Principles¶
Principles define the design philosophy and guidelines that inform all design decisions.
File Location¶
Schema¶
{
"principles": [
{
"name": "Clarity Over Complexity",
"description": "Keep interfaces simple and understandable",
"examples": [...]
}
]
}
Fields¶
| Field | Type | Required | Description |
|---|---|---|---|
name |
string | Yes | Principle name |
description |
string | Yes | What the principle means |
examples |
array | No | Examples of the principle in action |
Example¶
{
"principles": [
{
"name": "Clarity Over Complexity",
"description": "Keep interfaces simple and understandable.

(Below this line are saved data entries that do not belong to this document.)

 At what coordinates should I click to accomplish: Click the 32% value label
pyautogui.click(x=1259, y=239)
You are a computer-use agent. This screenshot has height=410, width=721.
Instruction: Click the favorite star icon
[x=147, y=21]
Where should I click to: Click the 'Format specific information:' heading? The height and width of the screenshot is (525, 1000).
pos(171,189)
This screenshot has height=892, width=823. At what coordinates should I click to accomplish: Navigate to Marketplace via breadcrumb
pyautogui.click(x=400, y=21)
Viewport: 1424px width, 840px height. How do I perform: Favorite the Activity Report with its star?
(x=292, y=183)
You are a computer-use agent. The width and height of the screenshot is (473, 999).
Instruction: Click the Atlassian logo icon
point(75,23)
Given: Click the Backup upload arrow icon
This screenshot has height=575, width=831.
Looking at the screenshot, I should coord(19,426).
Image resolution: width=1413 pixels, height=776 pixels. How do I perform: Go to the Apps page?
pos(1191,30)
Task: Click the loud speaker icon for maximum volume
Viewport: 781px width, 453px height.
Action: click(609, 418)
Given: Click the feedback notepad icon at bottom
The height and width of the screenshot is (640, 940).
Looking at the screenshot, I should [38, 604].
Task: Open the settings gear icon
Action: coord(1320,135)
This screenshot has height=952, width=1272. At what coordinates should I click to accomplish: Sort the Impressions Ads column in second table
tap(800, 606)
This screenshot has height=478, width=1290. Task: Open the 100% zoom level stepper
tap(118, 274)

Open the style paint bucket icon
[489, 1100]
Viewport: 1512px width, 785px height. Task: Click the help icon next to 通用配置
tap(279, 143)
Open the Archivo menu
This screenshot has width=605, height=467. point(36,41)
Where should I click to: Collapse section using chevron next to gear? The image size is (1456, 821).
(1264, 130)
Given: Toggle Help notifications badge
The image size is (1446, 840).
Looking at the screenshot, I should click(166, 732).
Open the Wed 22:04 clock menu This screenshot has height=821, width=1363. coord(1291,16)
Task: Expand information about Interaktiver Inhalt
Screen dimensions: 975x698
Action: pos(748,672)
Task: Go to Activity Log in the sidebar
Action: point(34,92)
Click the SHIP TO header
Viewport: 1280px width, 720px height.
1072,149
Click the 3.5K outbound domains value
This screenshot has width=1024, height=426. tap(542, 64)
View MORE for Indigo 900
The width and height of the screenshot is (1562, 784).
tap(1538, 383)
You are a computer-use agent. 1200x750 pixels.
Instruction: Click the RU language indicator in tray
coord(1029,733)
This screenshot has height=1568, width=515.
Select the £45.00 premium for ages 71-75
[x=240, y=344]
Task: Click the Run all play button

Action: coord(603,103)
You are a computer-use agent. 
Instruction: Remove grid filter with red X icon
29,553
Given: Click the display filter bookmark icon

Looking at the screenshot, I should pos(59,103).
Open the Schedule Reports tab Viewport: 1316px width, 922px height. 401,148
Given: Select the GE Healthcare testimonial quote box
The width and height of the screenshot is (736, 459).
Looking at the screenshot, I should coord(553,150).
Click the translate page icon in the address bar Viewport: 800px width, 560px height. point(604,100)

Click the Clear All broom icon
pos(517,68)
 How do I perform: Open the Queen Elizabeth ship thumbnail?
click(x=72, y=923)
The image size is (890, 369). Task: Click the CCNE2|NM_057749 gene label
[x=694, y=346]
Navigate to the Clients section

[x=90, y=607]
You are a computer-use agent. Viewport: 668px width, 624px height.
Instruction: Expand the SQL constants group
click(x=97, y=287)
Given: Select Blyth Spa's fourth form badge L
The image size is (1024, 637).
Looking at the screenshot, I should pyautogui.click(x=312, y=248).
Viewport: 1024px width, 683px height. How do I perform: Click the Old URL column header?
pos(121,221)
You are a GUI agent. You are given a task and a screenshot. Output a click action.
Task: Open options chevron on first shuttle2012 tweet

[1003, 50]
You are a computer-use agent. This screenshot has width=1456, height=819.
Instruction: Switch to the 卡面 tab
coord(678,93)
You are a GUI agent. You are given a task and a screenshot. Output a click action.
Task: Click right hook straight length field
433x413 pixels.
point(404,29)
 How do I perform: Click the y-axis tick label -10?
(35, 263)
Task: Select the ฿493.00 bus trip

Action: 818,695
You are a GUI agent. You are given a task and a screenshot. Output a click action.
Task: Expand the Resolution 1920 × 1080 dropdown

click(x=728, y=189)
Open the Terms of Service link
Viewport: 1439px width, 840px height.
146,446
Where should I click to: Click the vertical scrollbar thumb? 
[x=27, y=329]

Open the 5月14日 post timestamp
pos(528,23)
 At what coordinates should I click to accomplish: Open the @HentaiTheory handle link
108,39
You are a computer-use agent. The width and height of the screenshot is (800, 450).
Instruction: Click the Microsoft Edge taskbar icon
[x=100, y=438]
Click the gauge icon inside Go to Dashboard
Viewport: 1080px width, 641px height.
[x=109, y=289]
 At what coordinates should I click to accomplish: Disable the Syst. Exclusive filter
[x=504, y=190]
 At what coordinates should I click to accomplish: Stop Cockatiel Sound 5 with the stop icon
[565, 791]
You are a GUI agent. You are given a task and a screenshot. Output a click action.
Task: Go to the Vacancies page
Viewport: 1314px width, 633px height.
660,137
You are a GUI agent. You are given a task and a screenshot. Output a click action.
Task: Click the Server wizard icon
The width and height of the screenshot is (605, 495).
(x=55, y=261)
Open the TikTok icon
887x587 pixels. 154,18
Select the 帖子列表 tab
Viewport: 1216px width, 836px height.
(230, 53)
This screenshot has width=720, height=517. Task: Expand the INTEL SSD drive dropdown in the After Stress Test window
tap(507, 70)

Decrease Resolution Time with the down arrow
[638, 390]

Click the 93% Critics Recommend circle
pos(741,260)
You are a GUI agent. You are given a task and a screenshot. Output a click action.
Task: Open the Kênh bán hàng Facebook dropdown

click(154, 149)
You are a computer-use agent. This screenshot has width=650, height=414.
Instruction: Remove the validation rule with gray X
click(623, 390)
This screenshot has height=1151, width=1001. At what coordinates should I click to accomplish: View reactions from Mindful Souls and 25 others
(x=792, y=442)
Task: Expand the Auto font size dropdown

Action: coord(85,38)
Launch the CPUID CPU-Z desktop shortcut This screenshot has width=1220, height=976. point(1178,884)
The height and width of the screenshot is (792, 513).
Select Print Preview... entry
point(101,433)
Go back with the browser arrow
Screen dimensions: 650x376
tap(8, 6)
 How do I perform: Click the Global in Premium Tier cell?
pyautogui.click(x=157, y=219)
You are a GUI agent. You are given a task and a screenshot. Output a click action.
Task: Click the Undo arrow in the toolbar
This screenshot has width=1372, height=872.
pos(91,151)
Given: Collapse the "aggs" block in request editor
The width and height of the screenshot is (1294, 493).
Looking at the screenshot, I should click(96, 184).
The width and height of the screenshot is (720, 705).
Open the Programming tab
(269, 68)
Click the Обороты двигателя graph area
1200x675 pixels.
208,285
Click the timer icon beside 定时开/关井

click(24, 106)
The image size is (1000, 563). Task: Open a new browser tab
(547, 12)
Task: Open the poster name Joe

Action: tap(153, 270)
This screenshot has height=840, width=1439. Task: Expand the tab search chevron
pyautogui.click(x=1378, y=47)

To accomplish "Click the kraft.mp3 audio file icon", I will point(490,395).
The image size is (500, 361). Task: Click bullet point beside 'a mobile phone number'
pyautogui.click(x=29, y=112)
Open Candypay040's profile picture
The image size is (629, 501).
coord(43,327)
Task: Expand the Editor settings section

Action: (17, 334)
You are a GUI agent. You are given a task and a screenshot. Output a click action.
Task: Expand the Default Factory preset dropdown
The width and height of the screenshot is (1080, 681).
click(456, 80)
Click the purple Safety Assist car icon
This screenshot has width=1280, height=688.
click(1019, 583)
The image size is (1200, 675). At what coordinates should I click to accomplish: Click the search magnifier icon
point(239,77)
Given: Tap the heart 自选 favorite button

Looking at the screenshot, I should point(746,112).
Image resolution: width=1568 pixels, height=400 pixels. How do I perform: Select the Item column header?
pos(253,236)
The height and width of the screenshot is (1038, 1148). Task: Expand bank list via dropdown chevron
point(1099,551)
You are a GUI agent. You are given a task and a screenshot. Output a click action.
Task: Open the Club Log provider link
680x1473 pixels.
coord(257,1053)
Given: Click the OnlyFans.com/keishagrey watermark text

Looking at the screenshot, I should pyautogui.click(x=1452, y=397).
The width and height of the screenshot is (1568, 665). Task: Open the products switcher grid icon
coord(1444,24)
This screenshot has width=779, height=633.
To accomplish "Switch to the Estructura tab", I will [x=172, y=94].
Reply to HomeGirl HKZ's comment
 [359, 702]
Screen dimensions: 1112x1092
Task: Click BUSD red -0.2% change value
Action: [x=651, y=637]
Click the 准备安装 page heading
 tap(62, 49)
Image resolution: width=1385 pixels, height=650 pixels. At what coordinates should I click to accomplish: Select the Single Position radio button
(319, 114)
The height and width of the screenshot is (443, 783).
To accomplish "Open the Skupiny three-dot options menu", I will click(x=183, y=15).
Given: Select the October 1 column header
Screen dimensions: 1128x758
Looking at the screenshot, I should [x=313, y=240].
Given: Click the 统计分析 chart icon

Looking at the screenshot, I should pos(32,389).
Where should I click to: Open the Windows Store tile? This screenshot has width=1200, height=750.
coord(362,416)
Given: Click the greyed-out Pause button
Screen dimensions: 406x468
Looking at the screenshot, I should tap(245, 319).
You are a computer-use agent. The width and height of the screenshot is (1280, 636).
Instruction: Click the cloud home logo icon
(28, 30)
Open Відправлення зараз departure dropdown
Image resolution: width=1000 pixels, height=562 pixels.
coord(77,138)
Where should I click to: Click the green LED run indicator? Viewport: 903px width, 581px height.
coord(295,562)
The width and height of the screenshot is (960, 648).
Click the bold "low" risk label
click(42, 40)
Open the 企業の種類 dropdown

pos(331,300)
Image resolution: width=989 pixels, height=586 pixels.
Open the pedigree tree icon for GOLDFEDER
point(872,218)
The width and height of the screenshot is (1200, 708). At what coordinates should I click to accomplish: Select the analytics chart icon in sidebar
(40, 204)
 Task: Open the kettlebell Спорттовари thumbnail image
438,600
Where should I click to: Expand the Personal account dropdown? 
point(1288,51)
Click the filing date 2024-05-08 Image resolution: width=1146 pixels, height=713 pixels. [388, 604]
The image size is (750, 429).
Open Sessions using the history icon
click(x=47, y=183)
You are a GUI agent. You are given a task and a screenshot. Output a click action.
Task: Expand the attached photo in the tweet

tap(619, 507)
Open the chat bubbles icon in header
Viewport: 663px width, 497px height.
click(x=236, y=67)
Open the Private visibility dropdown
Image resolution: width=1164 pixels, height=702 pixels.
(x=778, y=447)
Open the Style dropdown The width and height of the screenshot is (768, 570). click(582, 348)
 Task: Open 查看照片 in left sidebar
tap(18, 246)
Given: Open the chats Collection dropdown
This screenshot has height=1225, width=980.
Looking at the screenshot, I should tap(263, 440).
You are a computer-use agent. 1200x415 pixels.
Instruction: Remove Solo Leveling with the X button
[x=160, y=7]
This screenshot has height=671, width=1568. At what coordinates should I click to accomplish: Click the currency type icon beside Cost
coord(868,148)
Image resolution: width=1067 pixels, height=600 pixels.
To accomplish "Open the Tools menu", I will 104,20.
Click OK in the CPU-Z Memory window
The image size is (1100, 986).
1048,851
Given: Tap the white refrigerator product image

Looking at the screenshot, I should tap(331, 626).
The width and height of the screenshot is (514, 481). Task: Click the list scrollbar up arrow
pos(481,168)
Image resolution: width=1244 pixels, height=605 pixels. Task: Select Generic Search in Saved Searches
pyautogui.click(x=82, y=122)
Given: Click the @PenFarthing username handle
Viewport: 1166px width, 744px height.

Avoid jargon, use clear labels, and present information hierarchically.",
"examples": [
{
"good": "Use 'Save' instead of 'Persist Changes'",
"bad": "Using technical jargon in user-facing text"
}
]
},
{
"name": "Consistency",
"description": "Similar elements should look and behave similarly across the system.",
"examples": [
{
"good": "All primary buttons use the same color",
"bad": "Different button styles for the same action type"
}
]
},
{
"name": "Accessibility First",
"description": "Design for all users, including those with disabilities.",
"examples": [
{
"good": "All interactive elements are keyboard accessible",
"bad": "Relying only on hover states for important information"
}
]
}
]
}
Usage in LLM Context¶
Principles are included in the generated LLM prompt to help AI assistants understand and apply your design philosophy when generating code.